SOURCE EXTRACT:
The Step by Step Guide to Successful Fleet Procurement 04/05/2020
Originally uploaded on May 04, 2020
When it comes to successful fleet procurement, there are three areas where strategy and methodical planning must be implemented in order to manage the department effectively. In order to achieve this, procurement solutions need to be implemented within:
- Initial procurement planning
- Department efficiency
- Management of relationships internally and externally
Each of these key areas are instrumental when it comes to developing a system within a fleet procurement team. Whether you have a large or small fleet within your company, the stages in this guide remain the same. It’s also important to remember that these areas can easily be scaled on a large corporate level, or work within a team of two.
And, just like anything else worth having, successful fleet procurement and fleet management takes time. By following this step to step guide, you can hit the ground running to make fleet management operations be as cost-effective as possible.
Effective Fleet Procurement Planning
The first stage of any procurement process is planning, and this is the first place you need to implement an effective strategy. Planning is important so you can organise and guide your team for the coming year, or time you wish to plan for. The planning process is essential for deciding what is to be purchased, at what time and where from.
Developing a procurement plan can sometimes be a long process, depending on how large your fleet procurement department and the number of different products you require. Procurement plans are also subject to change, depending on finance adjustments and if any changes should occur within the business during the time period planned for. Nevertheless, if an effective plan is created at the start it is the best way to lead the direction of the team, even if a few extra products or measures are added or taken away during that period.
So, what needs to be considered during the procurement planning process?
Without a clear outline of the budget that is needed for fleet management operations to run successfully, including every stage within the procurement process, your fleet procurement plan can't be successful. Locking down your budget across the whole department is arguably the most important part of the planning process, as it dictates every other step along the way.
An accurate representation of time across your plan is an important consideration to ensure items are secured at the current time. For example, if your fleet is involved in the distribution of fire logs and wood, your busiest period is likely to be winter which is when you may take on more fleet drivers. Therefore that is the time that you will need to order more fuel cards to accommodate the extra members of staff. By ordering them at the correct time, it ensures all fuel is still able to be purchased at a lower rate.

COLLECTED MATERIAL:
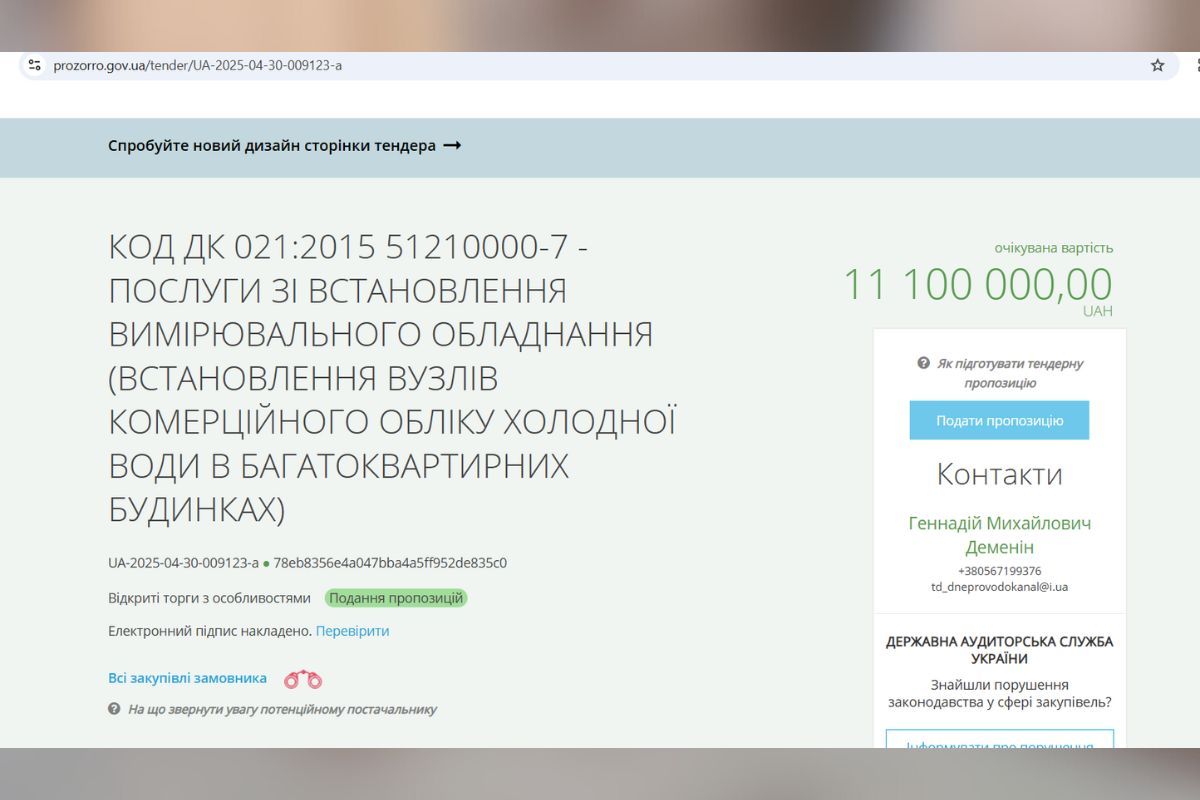Click the binoculars icon beside customer purchases

303,680
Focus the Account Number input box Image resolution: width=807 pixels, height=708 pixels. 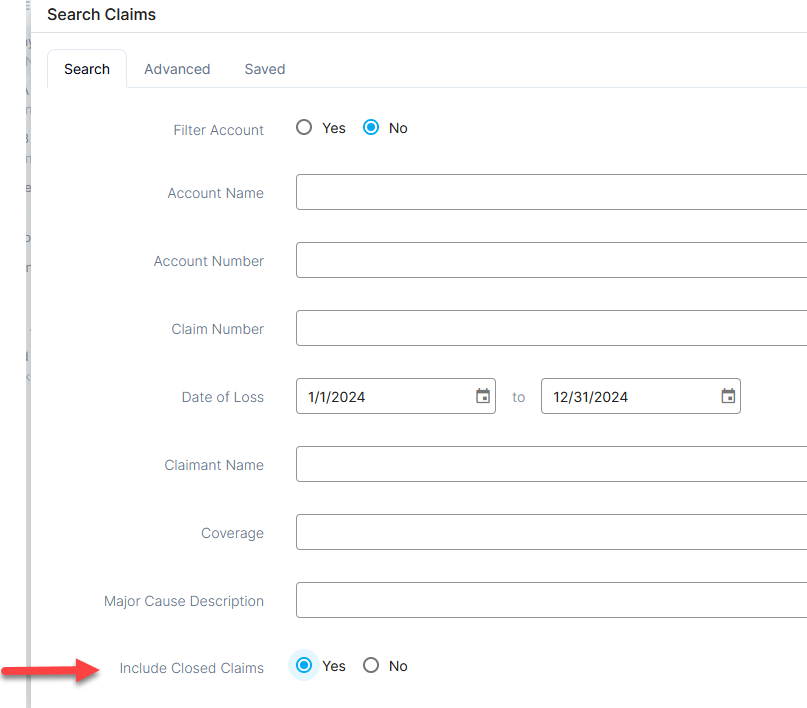click(550, 261)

TASK GOAL: Name every area that the fleet procurement guide says needs procurement solutions for the department to be managed effectively.

COMPLETE OUTPUT:
- Initial procurement planning
- Department efficiency
- Management of relationships internally and externally